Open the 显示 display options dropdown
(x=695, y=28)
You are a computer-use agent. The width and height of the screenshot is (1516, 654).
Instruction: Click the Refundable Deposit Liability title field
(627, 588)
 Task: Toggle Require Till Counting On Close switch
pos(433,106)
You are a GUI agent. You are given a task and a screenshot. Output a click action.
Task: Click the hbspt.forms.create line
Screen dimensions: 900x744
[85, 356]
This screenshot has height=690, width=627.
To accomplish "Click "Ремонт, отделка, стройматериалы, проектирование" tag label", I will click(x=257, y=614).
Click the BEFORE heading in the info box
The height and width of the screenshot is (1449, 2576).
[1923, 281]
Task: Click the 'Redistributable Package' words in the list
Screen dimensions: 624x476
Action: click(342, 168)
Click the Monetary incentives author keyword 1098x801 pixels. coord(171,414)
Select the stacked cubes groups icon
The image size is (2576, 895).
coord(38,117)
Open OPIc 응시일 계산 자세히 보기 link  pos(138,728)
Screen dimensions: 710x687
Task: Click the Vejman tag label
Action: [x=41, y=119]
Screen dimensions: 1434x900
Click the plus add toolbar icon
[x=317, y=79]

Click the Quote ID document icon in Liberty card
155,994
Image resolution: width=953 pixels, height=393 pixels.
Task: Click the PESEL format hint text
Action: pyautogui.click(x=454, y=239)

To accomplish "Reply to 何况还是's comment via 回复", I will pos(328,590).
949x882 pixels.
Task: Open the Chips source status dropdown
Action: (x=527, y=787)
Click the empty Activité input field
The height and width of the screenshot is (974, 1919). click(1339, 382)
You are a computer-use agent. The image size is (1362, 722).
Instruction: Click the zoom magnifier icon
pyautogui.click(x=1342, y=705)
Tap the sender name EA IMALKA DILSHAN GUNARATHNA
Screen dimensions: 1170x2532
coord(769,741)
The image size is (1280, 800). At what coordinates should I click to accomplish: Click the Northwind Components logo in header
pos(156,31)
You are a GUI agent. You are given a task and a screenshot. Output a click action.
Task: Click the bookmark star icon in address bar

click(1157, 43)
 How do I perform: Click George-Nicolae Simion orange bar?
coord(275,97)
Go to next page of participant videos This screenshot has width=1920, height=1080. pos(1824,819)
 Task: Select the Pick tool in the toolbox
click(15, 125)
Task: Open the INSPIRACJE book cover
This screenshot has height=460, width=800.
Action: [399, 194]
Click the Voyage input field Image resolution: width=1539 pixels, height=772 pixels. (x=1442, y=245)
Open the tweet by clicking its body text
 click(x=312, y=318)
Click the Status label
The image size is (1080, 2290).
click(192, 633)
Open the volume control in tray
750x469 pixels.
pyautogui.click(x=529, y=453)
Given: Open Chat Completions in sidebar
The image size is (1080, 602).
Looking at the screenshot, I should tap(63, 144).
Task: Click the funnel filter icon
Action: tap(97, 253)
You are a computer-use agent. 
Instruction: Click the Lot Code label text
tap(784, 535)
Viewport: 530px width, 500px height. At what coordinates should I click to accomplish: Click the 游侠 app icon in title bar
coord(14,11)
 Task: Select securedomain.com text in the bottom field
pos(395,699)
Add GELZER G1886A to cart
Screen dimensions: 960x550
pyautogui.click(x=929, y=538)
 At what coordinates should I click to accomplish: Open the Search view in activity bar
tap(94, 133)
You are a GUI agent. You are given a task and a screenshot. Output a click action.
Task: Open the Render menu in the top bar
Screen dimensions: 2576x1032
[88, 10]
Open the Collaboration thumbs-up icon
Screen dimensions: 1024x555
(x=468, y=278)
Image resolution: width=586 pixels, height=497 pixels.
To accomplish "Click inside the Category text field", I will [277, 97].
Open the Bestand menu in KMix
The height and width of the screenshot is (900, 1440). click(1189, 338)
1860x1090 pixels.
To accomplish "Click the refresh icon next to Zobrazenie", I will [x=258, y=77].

Exercise directions:
Count the lines in the material above that contain the string "what", matching case exactly, and give only the number.

Finished exercise:
3